TypeScript supports the following forms of Destructuring (literally named after de-structuring i.e. breaking up the structure):

  1. Object Destructuring
  2. Array Destructuring

It is easy to think of destructuring as an inverse of structuring. The method of structuring in JavaScript is the object literal:

var foo = {
    bar: {
        bas: 123
    }
};

Without the awesome structuring support built into JavaScript, creating new objects on the fly would indeed be very cumbersome. Destructuring brings the same level of convenience to getting data out of a structure.

Object Destructuring

Destructuring is useful because it allows you to do in a single line, what would otherwise require multiple lines. Consider the following case:

var rect = { x: 0, y: 10, width: 15, height: 20 };

// Destructuring assignment
var {x, y, width, height} = rect;
console.log(x, y, width, height); // 0,10,15,20

Here in the absence of destructuring you would have to pick off x,y,width,height one by one from rect.

To assign an extracted variable to a new variable name you can do the following:

// structure
const obj = {"some property": "some value"};

// destructure
const {"some property": someProperty} = obj;
console.log(someProperty === "some value"); // true

Additionally you can get deep data out of a structure using destructuring. This is shown in the following example:

var foo = { bar: { bas: 123 } };
var {bar: {bas}} = foo; // Effectively `var bas = foo.bar.bas;`

Array Destructuring

A common programming question: "How to swap two variables without using a third one?". The TypeScript solution:

var x = 1, y = 2;
[x, y] = [y, x];
console.log(x, y); // 2,1

Note that array destructuring is effectively the compiler doing the [0], [1], ... and so on for you. There is no guarantee that these values will exist.

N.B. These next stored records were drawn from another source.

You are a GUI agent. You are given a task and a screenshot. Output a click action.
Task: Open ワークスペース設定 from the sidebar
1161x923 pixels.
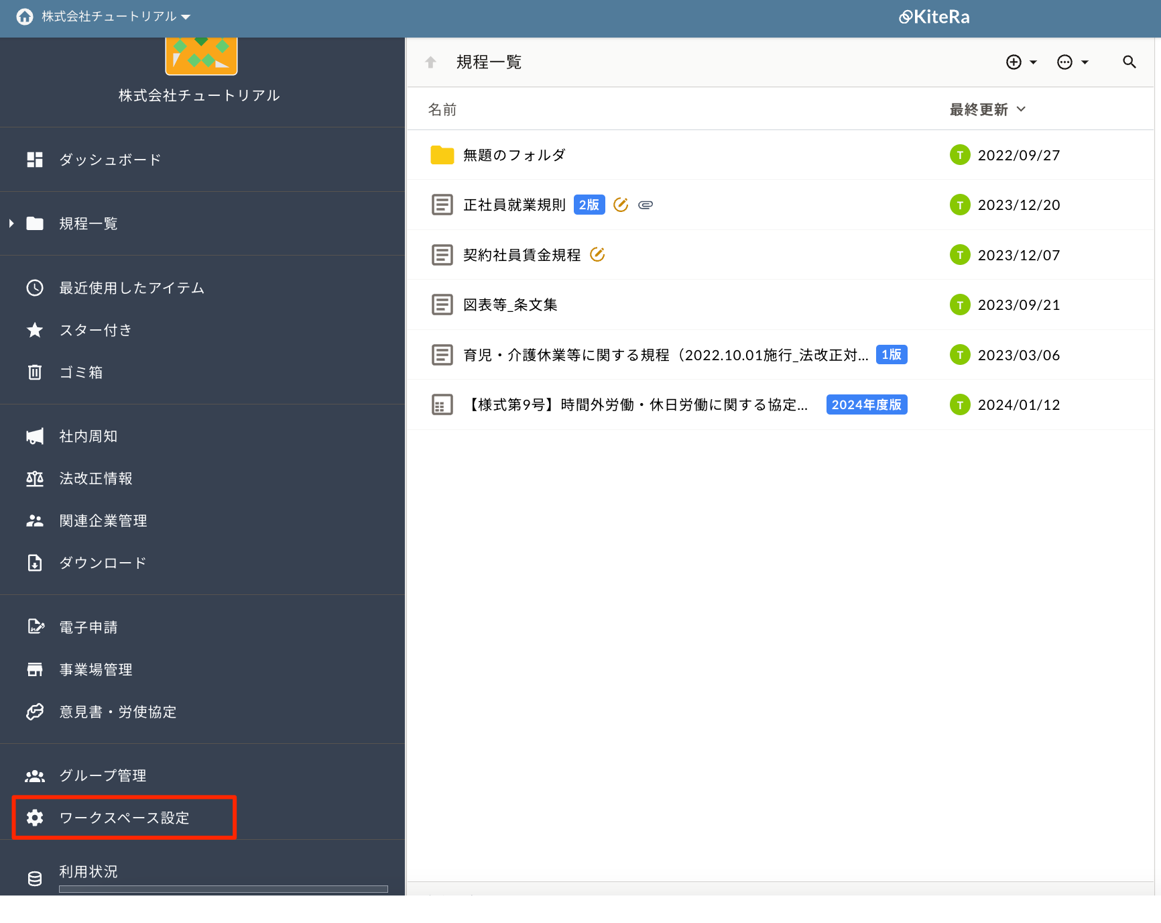[x=124, y=818]
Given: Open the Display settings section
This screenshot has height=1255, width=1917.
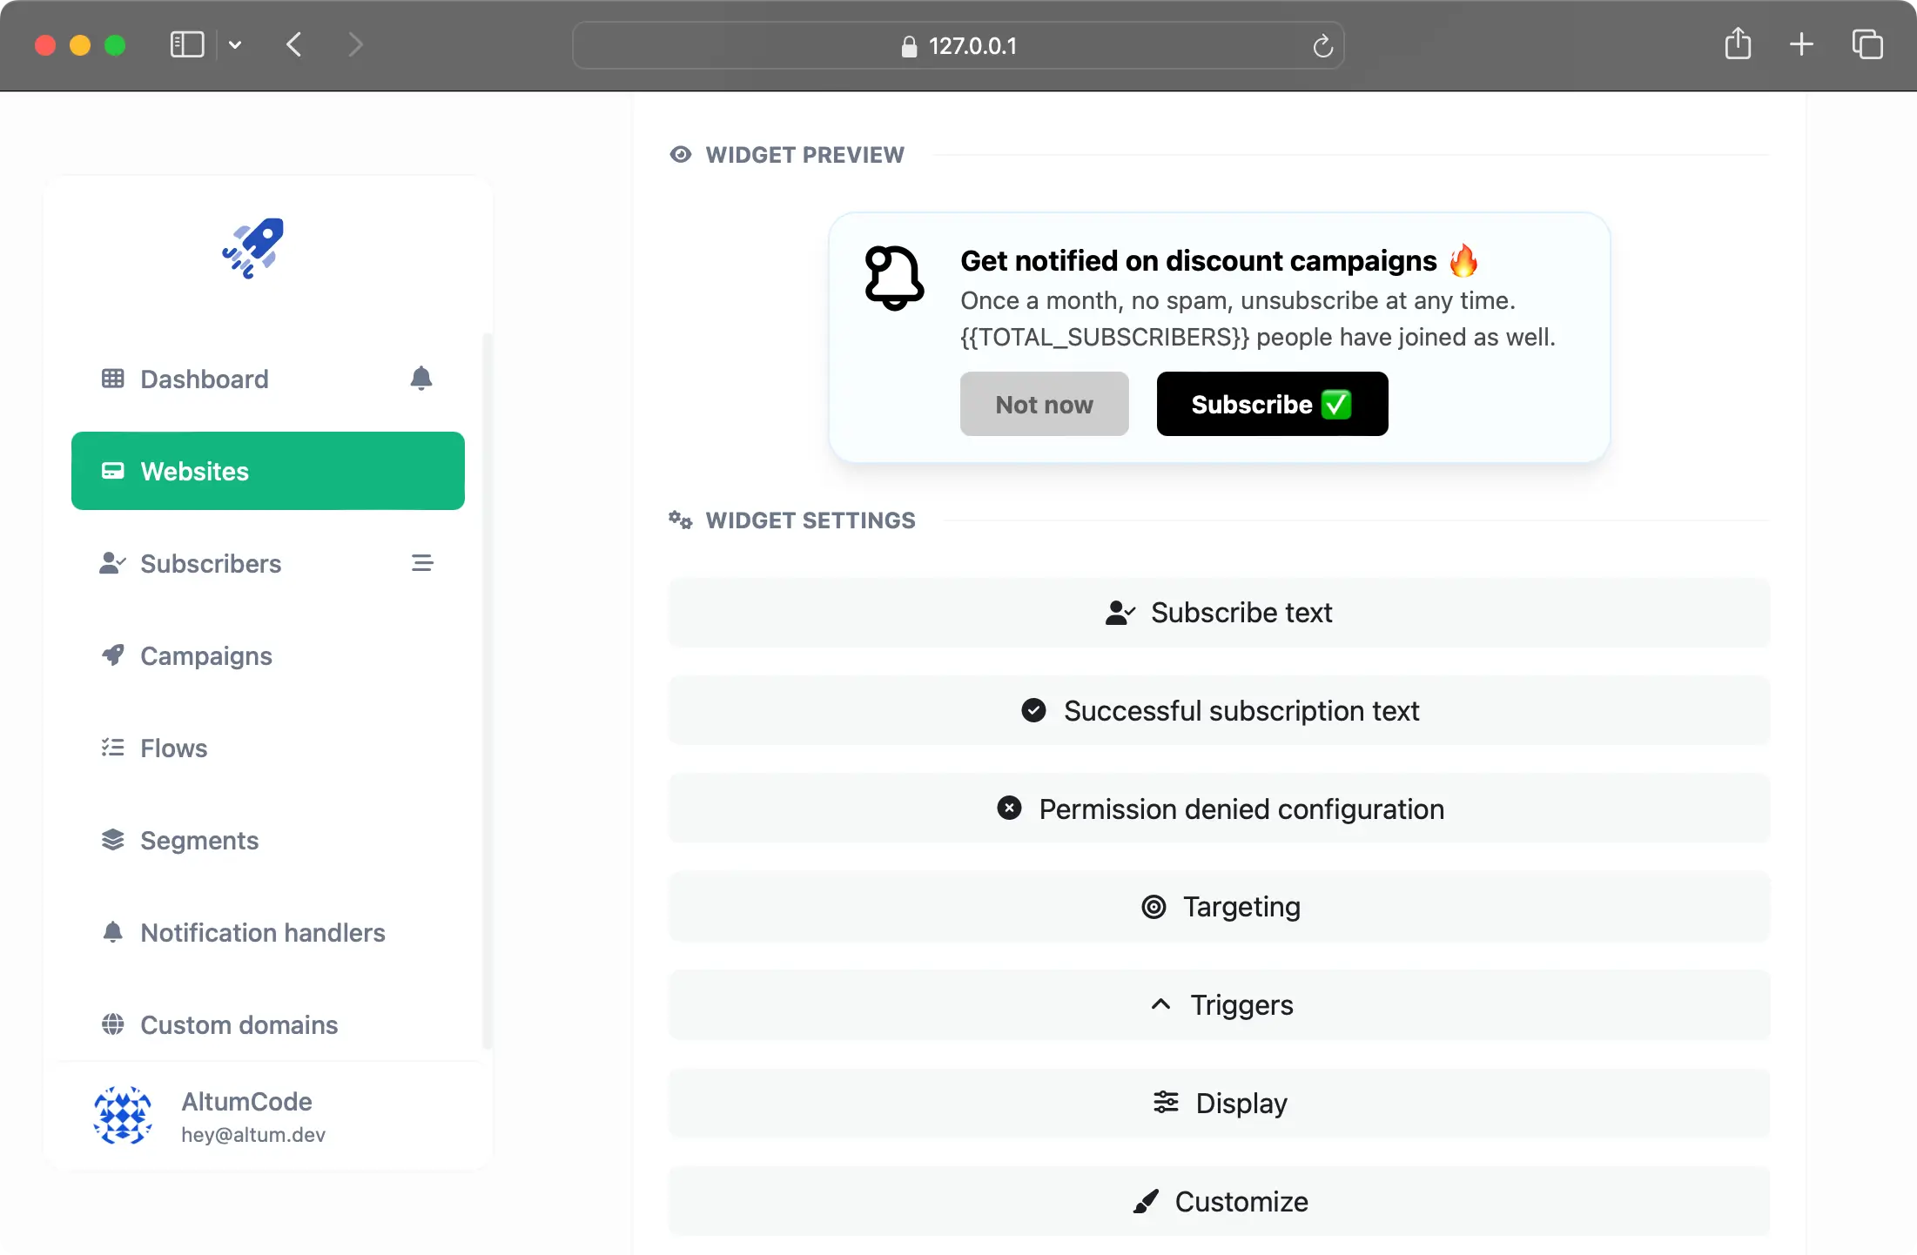Looking at the screenshot, I should pos(1219,1104).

Array Destructuring with rest

You can pick up any number of elements from the array and get an array of the remaining elements using array destructuring with rest.

var [x, y, ...remaining] = [1, 2, 3, 4];
console.log(x, y, remaining); // 1, 2, [3,4]

Array Destructuring with ignores

You can ignore any index by simply leaving its location empty i.e. , , in the left hand side of the assignment. For example:

var [x, , ...remaining] = [1, 2, 3, 4];
console.log(x, remaining); // 1, [3,4]

JS Generation

The JavaScript generation for non ES6 targets simply involves creating temporary variables, just like you would have to do yourself without native language support for destructuring e.g.

var x = 1, y = 2;
[x, y] = [y, x];
console.log(x, y); // 2,1

// becomes //

var x = 1, y = 2;
_a = [y,x], x = _a[0], y = _a[1];
console.log(x, y);
var _a;

Summary

Destructuring can make your code more readable and maintainable by reducing the line count and making the intent clear. Array destructuring can allow you to use arrays as though they were tuples.